Il tuo compito => Ricopia senza modifiche la parte del brano su Teresa Dughera che inizia da "Quel giorno, la" e finisce con "familiari sono mezzadri.".

Brano =>
.....
Quel giorno, la distruzione di un’infrastruttura che nel contesto più ampio del conflitto, resterebbe marginale, fa temere il peggio per una neonata, Teresa Dughera.

Nata il 4 dicembre 1944, abita in una casa di località Manzoni, a San Rocco Seno d’Elvio, dove i familiari sono mezzadri.

Oggi è lei a ripercorrere, attraverso quanto le raccontava la nonna Secondina Florio, quanto accaduto: «I tedeschi fecero saltare in aria il ponte sul torrente. Non so il motivo e, sinceramente, credo che pure dal punto di vista strategico avesse poco senso, la strada si interrompe dopo tre chilometri. In ogni caso, dopo esserci svegliate, mia mamma, come sempre, mi portò al piano terra, in cucina, sotto la finestra vicino alla stufa. Il ponte dista qualche centinaio di metri: insieme al fragore, lo scoppio provocò forti onde d’urto che fecero andare in frantumi i vetri delle case dei dintorni. Compresa la nostra».

La situazione appare subito grave: le schegge finiscono addosso a Teresa e, alcune, si conficcano nell’occhio sinistro. «A estrarmi il frammento più grosso fu mia nonna. Recarsi all’ospedale, con i tedeschi dappertutto, era impossibile. Per fortuna, tre giorni dopo mi portarono da un oculista in località Boffa. Lavorava alle Molinette e, per recarsi a Torino, usava la bicicletta. Mi estrasse i pezzi più piccoli e, nel proferire la diagnosi, fu chiaro: disse che quell’occhio si sarebbe salvato, ma avrei perso la vista».

Avendo poco più di tre mesi, «è come se, da quella parte, fossi sempre stata cieca. Per alcuni anni si ulcerava e dovevo aspettare guarisse, poi non è mai più accaduto nulla. Ho sempre condotto una vita normale. Mi accorgo di non vederci da quella parte solo quando, guidando, devo passare da una rotonda: preferivo quando non esistevano».

Teresa detiene probabilmente un primato: è forse la persona più giovane a ricevere la pensione di guerra per invalidità civile. «La ritiro alla Posta e, quando c’è un nuovo impiegato, mi osserva sempre in modo stupito», ride, «mi fu concessa dal Tribunale militare di Torino in via provvisoria quando avevo sei anni. Dal- l’anno successivo, è diventata definitiva». Il documento originale, oltre ad accertare che, all’epoca della visita, dal- l’occhio destro aveva dieci decimi, specifica che la condizione era stata «riportata-contratta a causa di guerra per scoppio di ordigno bellico».
.....
(Dati memorizzati)
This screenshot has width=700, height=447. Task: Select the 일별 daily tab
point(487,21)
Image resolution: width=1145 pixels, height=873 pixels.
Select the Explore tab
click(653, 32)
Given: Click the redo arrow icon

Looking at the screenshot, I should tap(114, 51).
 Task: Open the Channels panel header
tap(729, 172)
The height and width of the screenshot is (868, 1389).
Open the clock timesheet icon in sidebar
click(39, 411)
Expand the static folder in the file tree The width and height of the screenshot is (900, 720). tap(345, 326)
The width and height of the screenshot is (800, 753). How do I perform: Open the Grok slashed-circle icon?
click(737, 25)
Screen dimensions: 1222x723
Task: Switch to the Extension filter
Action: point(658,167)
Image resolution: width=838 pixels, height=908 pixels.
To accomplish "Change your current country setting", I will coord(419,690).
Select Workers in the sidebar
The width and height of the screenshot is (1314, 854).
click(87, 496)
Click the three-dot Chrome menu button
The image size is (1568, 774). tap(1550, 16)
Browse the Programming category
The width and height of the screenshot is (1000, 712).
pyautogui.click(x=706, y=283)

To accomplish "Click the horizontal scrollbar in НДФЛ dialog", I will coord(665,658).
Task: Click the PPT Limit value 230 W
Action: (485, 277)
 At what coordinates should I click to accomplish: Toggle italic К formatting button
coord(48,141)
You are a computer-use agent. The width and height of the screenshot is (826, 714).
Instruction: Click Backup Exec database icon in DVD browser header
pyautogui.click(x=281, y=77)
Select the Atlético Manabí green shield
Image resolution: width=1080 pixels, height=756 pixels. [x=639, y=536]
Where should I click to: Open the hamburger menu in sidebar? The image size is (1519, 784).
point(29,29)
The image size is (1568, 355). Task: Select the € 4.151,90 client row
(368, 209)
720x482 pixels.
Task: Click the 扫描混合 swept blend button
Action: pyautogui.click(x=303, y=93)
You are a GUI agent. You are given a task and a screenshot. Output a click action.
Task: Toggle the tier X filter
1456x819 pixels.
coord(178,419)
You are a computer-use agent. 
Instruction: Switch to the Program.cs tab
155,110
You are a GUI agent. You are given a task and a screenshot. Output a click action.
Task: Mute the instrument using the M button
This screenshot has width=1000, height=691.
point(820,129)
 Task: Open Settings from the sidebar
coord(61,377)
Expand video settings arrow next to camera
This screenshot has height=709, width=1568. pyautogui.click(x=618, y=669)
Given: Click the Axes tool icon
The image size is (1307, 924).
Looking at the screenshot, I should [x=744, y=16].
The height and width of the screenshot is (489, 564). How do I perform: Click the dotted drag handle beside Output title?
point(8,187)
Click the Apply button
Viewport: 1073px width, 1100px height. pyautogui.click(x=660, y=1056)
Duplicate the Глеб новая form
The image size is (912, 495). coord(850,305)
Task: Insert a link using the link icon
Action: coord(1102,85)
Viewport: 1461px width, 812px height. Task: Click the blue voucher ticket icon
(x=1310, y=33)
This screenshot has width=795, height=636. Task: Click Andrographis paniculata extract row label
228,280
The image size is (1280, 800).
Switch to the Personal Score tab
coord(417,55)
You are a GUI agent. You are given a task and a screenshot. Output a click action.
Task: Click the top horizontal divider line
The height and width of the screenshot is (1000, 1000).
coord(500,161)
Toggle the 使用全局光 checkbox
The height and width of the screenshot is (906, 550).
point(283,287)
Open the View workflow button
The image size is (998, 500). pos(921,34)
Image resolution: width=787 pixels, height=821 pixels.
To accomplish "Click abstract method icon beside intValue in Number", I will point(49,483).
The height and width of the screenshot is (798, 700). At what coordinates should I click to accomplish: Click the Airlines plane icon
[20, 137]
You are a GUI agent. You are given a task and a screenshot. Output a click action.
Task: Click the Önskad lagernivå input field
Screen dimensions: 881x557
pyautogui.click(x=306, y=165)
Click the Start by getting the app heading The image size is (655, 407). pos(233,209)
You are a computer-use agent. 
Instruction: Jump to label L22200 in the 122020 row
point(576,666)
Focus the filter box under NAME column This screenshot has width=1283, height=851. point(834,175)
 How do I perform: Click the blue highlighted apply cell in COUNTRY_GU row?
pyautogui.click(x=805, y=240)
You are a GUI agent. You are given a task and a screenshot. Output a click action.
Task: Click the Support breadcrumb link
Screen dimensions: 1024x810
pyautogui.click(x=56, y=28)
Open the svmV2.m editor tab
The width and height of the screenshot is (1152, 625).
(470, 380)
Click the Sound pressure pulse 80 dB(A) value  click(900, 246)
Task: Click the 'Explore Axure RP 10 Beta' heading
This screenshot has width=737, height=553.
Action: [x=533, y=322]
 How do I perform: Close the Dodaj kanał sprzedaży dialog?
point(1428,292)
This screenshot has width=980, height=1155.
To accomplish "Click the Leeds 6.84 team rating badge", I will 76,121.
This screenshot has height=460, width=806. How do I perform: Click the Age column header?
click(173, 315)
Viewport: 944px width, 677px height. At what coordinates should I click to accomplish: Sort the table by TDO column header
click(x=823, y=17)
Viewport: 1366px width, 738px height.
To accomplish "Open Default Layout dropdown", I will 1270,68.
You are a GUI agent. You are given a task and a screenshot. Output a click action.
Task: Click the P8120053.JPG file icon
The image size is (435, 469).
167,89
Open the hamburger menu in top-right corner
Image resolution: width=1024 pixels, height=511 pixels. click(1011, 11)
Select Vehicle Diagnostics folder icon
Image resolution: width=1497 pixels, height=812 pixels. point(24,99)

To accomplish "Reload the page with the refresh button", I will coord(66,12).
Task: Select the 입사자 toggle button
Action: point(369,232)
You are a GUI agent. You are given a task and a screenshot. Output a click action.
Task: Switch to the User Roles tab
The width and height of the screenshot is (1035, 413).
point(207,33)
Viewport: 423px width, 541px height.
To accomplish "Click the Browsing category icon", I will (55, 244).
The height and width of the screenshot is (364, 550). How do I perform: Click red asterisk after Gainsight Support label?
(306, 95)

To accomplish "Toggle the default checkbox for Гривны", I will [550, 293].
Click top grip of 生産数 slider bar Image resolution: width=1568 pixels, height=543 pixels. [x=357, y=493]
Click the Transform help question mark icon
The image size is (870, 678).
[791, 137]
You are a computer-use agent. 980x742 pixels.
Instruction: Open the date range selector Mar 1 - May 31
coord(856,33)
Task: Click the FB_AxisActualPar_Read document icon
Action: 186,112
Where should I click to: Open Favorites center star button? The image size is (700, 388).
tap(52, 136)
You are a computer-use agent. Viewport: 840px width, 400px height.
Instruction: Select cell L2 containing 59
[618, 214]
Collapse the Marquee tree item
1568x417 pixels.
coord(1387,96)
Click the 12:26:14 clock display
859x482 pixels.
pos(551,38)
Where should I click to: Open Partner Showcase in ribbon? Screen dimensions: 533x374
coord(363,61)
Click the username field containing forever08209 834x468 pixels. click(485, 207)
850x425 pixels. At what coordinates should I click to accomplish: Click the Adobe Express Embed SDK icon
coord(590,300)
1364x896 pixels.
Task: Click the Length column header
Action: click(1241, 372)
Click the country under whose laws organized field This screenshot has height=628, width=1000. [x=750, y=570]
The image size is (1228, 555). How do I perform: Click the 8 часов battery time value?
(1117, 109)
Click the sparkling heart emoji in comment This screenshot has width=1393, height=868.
.....
Soluzione proposta =>
Quel giorno, la distruzione di un’infrastruttura che nel contesto più ampio del conflitto, resterebbe marginale, fa temere il peggio per una neonata, Teresa Dughera.

Nata il 4 dicembre 1944, abita in una casa di località Manzoni, a San Rocco Seno d’Elvio, dove i familiari sono mezzadri.